Extracted data entries
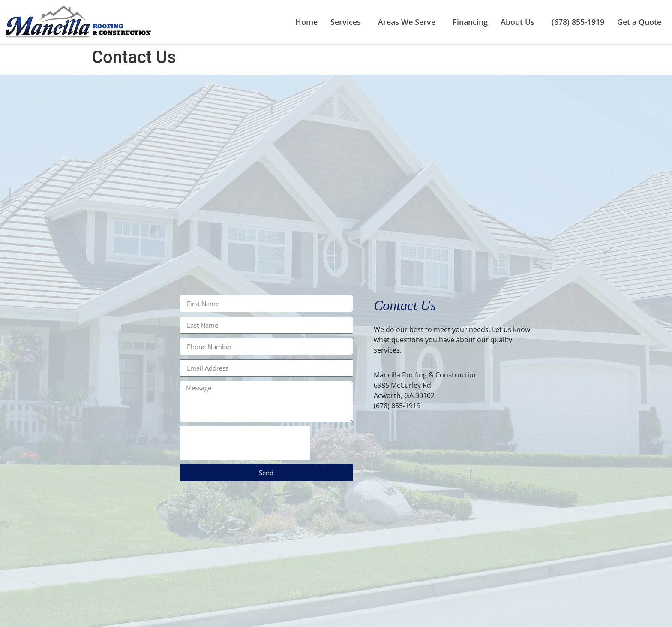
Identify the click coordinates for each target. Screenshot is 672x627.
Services (348, 22)
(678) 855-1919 (578, 22)
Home (306, 22)
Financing (470, 22)
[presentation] (245, 443)
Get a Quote (639, 22)
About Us (519, 22)
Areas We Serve (409, 22)
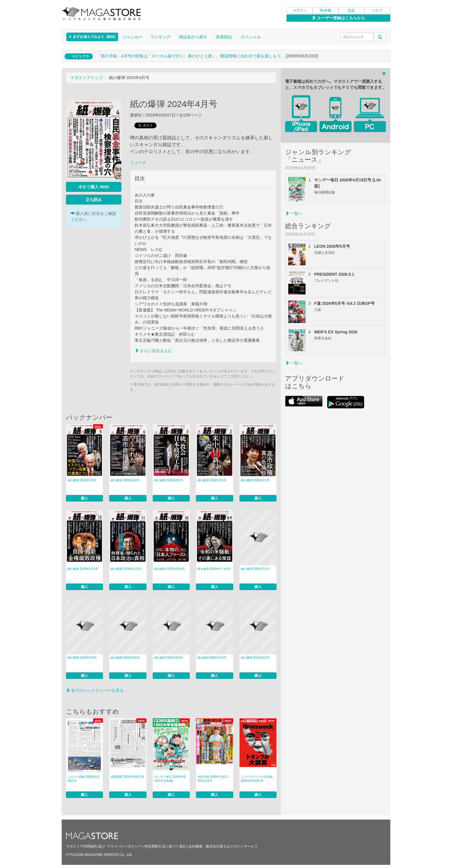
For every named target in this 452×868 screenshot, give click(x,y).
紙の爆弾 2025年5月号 (125, 657)
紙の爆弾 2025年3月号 (212, 657)
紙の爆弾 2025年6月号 (82, 657)
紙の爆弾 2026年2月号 (212, 480)
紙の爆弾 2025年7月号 (256, 569)
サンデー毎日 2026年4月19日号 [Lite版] (170, 779)
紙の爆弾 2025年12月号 (83, 569)
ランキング (160, 37)
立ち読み (94, 199)
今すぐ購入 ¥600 (94, 187)
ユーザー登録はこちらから (338, 18)
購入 (84, 498)
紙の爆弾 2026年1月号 (256, 480)
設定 (351, 10)
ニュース (138, 162)
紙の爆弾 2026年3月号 (169, 480)
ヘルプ (377, 10)
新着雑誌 (224, 37)
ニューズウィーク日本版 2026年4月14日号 (257, 779)
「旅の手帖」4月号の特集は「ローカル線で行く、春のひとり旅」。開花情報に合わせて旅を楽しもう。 (191, 56)
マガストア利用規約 (82, 846)
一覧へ (294, 213)
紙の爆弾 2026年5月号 (82, 480)
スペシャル (251, 37)
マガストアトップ (87, 78)
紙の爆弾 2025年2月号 (256, 657)
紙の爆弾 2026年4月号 (125, 480)
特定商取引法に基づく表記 (165, 846)
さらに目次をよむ (153, 351)
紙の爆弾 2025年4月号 (169, 657)
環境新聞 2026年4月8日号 (127, 777)
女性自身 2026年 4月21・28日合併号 (214, 779)
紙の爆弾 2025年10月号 (169, 569)
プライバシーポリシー (124, 846)
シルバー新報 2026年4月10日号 (83, 779)
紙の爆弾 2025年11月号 (126, 569)
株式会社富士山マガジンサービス (232, 846)
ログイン (299, 10)
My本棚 (325, 10)
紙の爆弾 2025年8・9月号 (214, 569)
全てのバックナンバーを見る (95, 690)
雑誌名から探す (193, 37)
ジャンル (132, 37)
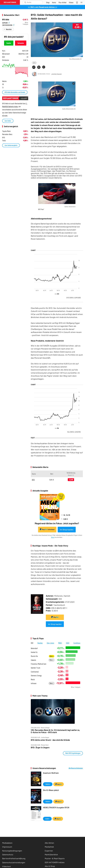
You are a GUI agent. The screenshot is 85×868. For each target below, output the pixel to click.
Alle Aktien (49, 843)
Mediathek (49, 846)
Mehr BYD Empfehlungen (73, 753)
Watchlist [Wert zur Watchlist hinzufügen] (8, 29)
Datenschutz (7, 854)
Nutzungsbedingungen (12, 850)
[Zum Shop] (48, 2)
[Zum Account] (54, 2)
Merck (33, 679)
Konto (52, 537)
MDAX (60, 643)
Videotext (6, 866)
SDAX (68, 643)
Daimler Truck (36, 668)
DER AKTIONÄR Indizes (55, 862)
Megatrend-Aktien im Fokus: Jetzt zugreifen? (57, 523)
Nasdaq (40, 643)
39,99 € (48, 784)
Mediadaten (7, 843)
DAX (32, 643)
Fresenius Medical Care (38, 664)
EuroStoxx (77, 643)
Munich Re (34, 656)
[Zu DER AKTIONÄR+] (62, 2)
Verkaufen (21, 43)
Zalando (33, 660)
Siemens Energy (36, 675)
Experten (49, 850)
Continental (35, 672)
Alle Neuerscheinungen (76, 768)
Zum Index (8, 121)
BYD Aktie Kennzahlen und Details (15, 92)
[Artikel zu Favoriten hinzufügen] (44, 67)
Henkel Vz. (34, 652)
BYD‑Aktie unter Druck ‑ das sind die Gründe (50, 740)
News (51, 656)
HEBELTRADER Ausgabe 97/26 (56, 807)
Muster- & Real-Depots (55, 858)
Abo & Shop (50, 866)
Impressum (7, 846)
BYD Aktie (5, 20)
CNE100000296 (8, 25)
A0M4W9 (6, 23)
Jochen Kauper (57, 74)
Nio (74, 432)
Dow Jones (50, 643)
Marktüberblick (51, 854)
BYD (34, 63)
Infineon (34, 683)
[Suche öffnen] (25, 2)
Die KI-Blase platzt (51, 790)
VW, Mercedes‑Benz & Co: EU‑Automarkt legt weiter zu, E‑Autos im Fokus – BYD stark (55, 731)
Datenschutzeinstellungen (14, 862)
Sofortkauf (47, 529)
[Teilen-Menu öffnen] (34, 67)
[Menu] (82, 2)
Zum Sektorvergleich (11, 145)
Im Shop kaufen (67, 529)
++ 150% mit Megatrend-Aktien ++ (43, 7)
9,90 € (47, 819)
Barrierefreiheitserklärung (14, 858)
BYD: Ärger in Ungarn (40, 747)
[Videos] (71, 2)
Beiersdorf (34, 648)
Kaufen (8, 43)
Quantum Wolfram (51, 773)
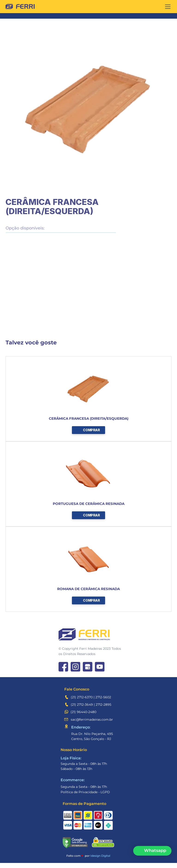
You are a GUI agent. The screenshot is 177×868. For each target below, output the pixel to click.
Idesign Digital (100, 856)
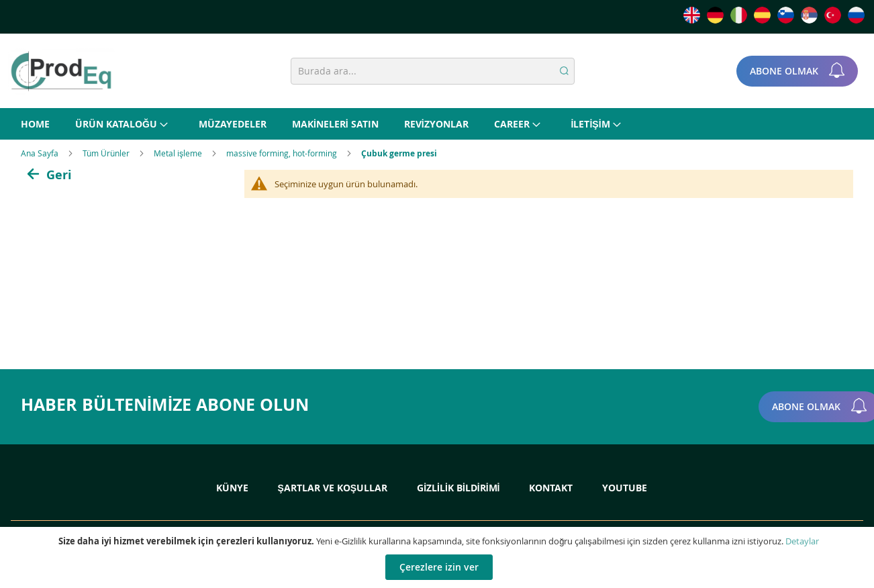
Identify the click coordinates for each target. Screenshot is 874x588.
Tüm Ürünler (107, 153)
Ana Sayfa (40, 153)
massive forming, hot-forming (283, 153)
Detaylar (802, 541)
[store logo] (61, 71)
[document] (438, 557)
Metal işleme (179, 153)
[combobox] (432, 71)
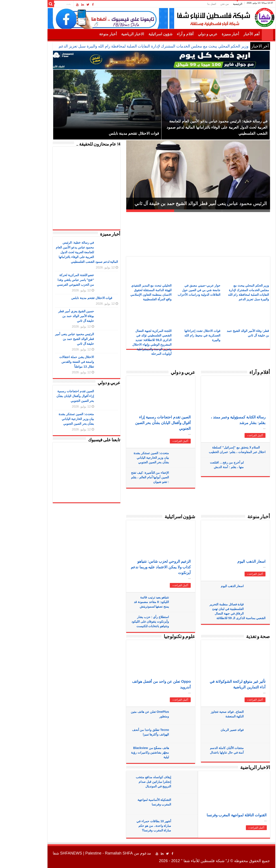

=== Exercise objective ===
Arrange everything from the start of the material down to and including the line containing "紙の爆弾 2025年3月号 (212, 657)" as a numbered list. Skip blank lines and leave the pictures out.

=== Task output ===
1. Identify the click coordinates for each target. Screenshot is 672x627.
2. Services (348, 22)
3. (678) 855-1919 (578, 22)
4. Home (306, 22)
5. Financing (470, 22)
6. [presentation] (245, 443)
7. Get a Quote (639, 22)
8. About Us (519, 22)
9. Areas We Serve (409, 22)
10. For every named target in this 452×868 screenshot, give click(x,y).
11. 紙の爆弾 2025年5月号 (125, 657)
12. 紙の爆弾 2025年3月号 (212, 657)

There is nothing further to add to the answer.